| PARTS OF THE EXERCISE |
A - According to the passage, how many separate pro se motions did the appellant file?
B - Starting at "Appellant filed five" and ending at "the defense efforts.", repeat that part of the passage with "psychiatric examination" switched to "mental health evaluation".

| PASSAGE |
::::::::::

Appellant filed five separate pro se motions prior to and on the day trial began. He testified in both phases of his trial and *572gave responsive, full, coherent answers to his interrogators. He exhibited organized thought and spoke in complete sentences when question required more than a yes or no answer. The record of his military service does not indicate the existence of mental problems and shows an honorable discharge. No request was made for a psychiatric examination or for a determination of appellant’s sanity before or during the trial. Neither appellant nor his court-appointed counsel manifested the slightest doubt as to his mental competency or ability to understand the offense charged, indictment, trial proceedings, or to cooperate and intelligently assist in the defense efforts.

::::::::::

(Part of a data file)
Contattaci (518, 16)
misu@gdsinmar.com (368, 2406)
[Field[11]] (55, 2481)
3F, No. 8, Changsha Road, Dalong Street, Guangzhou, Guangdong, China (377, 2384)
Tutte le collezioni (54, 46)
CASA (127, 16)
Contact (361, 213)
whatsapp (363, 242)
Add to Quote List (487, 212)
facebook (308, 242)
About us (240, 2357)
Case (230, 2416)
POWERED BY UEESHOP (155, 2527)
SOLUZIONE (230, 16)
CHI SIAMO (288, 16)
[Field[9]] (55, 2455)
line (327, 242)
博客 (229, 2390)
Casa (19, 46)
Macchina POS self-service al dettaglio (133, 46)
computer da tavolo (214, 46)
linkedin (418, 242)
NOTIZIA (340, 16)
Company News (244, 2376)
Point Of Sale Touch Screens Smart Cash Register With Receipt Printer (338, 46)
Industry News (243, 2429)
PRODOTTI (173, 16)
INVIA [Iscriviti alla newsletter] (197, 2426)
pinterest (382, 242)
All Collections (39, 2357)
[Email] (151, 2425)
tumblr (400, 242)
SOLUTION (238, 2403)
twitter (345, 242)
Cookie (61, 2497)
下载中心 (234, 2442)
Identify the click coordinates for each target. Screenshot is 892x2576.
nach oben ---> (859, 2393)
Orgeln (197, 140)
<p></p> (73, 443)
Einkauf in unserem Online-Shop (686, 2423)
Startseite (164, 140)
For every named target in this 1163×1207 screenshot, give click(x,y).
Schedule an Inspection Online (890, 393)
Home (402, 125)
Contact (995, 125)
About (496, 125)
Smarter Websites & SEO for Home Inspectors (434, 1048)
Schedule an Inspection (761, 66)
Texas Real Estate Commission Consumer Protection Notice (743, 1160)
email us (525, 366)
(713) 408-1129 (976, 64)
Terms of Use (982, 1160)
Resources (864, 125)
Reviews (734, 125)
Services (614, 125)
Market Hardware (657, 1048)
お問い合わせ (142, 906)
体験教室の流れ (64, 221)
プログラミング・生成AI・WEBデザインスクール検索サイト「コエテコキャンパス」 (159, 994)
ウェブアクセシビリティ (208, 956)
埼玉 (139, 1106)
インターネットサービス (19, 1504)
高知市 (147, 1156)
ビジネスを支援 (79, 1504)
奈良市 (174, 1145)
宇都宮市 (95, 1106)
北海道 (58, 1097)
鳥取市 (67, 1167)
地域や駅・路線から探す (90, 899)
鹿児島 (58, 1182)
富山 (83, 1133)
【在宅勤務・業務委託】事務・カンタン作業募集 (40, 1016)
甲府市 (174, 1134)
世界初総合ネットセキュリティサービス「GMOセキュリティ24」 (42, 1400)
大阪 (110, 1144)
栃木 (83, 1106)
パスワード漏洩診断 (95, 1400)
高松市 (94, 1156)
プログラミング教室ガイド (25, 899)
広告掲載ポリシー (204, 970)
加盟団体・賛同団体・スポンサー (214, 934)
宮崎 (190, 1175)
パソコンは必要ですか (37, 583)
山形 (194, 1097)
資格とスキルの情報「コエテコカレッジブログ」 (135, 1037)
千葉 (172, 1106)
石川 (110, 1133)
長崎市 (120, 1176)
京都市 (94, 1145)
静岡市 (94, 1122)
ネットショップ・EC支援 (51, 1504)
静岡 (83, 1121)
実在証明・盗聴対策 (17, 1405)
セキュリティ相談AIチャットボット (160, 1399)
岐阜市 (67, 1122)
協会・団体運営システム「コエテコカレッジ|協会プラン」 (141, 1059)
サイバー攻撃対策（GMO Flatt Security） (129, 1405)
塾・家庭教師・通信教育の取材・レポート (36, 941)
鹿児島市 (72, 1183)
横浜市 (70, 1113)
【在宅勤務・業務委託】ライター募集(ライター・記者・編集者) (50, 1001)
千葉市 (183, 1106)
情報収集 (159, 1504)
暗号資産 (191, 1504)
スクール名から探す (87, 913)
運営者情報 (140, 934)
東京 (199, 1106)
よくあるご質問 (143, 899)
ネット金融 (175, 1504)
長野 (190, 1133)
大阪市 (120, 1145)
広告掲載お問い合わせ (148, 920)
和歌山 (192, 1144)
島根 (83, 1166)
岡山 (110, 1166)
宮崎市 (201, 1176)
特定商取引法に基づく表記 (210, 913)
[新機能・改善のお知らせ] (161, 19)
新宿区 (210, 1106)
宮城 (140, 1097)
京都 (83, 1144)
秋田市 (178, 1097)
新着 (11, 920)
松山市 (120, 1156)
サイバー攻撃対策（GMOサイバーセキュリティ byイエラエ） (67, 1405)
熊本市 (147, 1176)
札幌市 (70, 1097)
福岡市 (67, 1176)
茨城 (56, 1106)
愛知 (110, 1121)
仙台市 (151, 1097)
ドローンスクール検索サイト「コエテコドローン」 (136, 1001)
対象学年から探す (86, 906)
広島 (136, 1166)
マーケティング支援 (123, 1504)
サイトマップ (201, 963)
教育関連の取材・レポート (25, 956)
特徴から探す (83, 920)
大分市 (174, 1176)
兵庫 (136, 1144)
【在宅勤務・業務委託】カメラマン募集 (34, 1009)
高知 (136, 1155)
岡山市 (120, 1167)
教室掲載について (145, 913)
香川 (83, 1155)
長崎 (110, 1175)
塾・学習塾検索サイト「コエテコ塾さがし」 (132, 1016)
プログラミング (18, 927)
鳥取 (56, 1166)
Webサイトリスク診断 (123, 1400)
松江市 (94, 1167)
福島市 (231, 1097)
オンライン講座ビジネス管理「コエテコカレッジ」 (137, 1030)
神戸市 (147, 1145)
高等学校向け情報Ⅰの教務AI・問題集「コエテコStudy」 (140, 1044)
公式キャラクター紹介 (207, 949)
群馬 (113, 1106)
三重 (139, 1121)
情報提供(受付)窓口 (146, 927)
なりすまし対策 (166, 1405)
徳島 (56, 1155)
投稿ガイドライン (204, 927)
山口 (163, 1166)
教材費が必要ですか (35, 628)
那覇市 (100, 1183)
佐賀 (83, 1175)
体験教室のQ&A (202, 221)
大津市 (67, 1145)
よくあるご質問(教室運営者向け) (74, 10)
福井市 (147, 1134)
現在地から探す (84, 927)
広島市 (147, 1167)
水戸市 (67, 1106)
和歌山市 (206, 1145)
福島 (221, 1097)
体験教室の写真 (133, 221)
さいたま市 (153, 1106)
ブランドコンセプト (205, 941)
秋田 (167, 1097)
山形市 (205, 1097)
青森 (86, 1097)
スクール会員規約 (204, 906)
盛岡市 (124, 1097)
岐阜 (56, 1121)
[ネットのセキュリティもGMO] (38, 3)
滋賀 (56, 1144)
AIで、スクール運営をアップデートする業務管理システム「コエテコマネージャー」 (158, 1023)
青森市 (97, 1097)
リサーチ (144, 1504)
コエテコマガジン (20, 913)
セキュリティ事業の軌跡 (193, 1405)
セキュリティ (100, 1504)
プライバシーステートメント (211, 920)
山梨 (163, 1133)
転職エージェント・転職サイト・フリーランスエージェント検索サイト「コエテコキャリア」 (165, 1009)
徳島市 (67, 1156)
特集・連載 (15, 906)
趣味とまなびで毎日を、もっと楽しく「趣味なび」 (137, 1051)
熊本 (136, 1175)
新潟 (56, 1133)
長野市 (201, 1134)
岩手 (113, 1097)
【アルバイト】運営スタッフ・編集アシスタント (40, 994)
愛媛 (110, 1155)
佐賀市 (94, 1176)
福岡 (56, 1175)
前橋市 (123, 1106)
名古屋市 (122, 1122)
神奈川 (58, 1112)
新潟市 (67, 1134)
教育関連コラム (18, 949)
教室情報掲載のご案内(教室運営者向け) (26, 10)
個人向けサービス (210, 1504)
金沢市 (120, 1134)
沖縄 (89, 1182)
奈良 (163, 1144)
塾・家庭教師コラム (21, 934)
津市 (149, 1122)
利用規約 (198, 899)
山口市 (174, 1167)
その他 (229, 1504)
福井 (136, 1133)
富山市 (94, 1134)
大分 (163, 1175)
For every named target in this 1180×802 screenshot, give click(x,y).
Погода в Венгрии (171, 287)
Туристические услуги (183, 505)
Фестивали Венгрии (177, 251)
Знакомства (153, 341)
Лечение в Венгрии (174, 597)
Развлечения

::::::::::

| THE SOLUTIONS |
A - Five.

B -
Appellant filed five separate pro se motions prior to and on the day trial began. He testified in both phases of his trial and *572gave responsive, full, coherent answers to his interrogators. He exhibited organized thought and spoke in complete sentences when question required more than a yes or no answer. The record of his military service does not indicate the existence of mental problems and shows an honorable discharge. No request was made for a mental health evaluation or for a determination of appellant’s sanity before or during the trial. Neither appellant nor his court-appointed counsel manifested the slightest doubt as to his mental competency or ability to understand the offense charged, indictment, trial proceedings, or to cooperate and intelligently assist in the defense efforts.